### Exercise:
In the records below, find the line that contains "Viewport: 770px width, 340px" and the line that contains "Given: Click the 5.8 ms buffer latency label". Set down exactly those lines and every line between them, and nothing more.

### Input:

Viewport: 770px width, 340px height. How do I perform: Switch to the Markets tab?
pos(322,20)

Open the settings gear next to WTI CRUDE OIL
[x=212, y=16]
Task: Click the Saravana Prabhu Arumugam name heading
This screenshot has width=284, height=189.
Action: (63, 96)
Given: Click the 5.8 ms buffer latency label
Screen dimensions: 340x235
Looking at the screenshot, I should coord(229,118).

==

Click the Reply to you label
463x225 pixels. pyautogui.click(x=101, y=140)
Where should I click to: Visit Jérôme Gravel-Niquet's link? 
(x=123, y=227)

### Final answer:
Viewport: 770px width, 340px height. How do I perform: Switch to the Markets tab?
pos(322,20)

Open the settings gear next to WTI CRUDE OIL
[x=212, y=16]
Task: Click the Saravana Prabhu Arumugam name heading
This screenshot has width=284, height=189.
Action: (63, 96)
Given: Click the 5.8 ms buffer latency label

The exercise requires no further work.